Brahms perhaps but equally if OP beleived that teh agreemnent was she would keep a baby that was conceived despite best efforts, then he does need to explain very clearly why he has changed his mind, and perhaps accept that she made this decision to consider keeping baby on the light of all facts known at the time and that I think does mean he has to take responisbility and to an extent suck it up, if after hearing his opinions (and OP please do try and listen to his POV, I know its hard when you are emotional) she still wants to carry on

It is him who ahs changed and somewhat after the event

birdofthenorth · 12/03/2010 14:39

Please don't have an abortion if you aren't 100% sure it's the right thing for you. Once done it can never be undone and your marriage and health may suffer.

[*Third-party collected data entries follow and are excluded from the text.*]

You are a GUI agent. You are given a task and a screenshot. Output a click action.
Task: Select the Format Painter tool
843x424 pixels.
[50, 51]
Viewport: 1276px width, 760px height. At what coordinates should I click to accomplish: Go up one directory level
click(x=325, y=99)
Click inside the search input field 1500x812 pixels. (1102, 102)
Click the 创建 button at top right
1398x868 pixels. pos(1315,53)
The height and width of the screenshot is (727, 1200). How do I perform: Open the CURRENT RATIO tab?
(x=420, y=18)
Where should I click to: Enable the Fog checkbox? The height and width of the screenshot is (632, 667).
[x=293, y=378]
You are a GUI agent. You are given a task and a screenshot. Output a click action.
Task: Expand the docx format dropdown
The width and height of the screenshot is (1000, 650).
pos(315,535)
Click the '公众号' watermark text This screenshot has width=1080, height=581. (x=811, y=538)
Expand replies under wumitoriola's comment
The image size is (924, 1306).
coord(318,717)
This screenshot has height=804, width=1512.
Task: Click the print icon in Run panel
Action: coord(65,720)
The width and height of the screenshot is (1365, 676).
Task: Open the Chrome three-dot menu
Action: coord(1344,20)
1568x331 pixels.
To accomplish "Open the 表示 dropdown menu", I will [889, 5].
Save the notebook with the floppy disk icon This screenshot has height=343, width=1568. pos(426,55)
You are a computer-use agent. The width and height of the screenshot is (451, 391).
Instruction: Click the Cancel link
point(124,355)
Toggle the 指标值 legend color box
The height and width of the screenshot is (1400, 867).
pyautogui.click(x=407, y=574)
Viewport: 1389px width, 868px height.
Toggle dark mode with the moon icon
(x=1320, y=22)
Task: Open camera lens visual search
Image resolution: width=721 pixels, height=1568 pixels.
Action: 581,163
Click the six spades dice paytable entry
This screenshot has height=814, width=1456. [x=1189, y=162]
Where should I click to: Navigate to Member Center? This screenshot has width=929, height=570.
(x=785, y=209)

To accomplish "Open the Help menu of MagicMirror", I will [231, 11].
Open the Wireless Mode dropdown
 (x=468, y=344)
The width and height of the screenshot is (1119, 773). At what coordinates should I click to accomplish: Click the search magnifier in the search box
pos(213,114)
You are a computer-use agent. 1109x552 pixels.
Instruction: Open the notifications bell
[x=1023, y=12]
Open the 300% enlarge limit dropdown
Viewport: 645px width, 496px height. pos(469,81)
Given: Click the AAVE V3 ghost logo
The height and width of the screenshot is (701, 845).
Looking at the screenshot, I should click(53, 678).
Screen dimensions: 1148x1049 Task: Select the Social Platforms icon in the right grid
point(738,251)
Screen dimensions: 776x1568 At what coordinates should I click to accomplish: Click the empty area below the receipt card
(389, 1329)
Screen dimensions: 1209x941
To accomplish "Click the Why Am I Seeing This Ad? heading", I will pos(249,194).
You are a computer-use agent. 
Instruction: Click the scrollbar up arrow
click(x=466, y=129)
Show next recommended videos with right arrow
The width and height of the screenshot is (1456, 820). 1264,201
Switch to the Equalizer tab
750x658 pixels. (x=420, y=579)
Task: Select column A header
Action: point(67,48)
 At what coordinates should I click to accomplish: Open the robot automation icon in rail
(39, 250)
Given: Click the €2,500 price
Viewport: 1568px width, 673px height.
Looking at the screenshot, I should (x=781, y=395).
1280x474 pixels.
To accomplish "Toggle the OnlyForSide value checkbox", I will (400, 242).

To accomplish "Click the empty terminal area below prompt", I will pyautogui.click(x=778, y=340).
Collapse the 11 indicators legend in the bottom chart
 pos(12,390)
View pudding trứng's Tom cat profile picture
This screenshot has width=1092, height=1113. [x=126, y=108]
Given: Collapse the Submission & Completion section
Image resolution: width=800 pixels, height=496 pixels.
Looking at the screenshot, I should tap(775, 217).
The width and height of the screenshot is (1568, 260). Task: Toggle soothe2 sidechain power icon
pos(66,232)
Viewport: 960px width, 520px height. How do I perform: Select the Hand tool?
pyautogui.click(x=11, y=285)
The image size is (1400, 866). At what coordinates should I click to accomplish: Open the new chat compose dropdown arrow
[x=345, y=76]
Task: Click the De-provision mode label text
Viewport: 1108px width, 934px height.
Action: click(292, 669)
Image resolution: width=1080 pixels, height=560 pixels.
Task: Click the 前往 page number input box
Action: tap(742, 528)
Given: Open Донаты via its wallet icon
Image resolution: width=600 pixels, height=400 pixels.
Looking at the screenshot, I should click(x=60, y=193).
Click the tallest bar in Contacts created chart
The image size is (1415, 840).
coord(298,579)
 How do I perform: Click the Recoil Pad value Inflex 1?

Give your DH a few days, or a couple of weeks, to think about it and get used to the idea. Let him know his views mean a lot to you but you can't have a termination unless you're sure.

No-one can guarantee another child will be an esy run -but if your heart's not in it, you can guarantee an aobrtion won't be without it's consequences either.

Good luck xx

BrahmsThirdRacket · 12/03/2010 14:45

We wouldn't hammer a woman for planning to never have a termination in the case of an accidental pregnancy, but feeling otherwise once she was actually pregnant. It's the same thing. A few months ago I used to think that if I got accidentally pg I would keep it. Now I wouldn't. I don't have to 'stick by' my earlier position, and I don't have to explain why I've changed my mind.

The plain facts are: yes, he once said that he would never want a termination. Well, now he does. How he 'should' react is irrelevant, he is reacting like this now.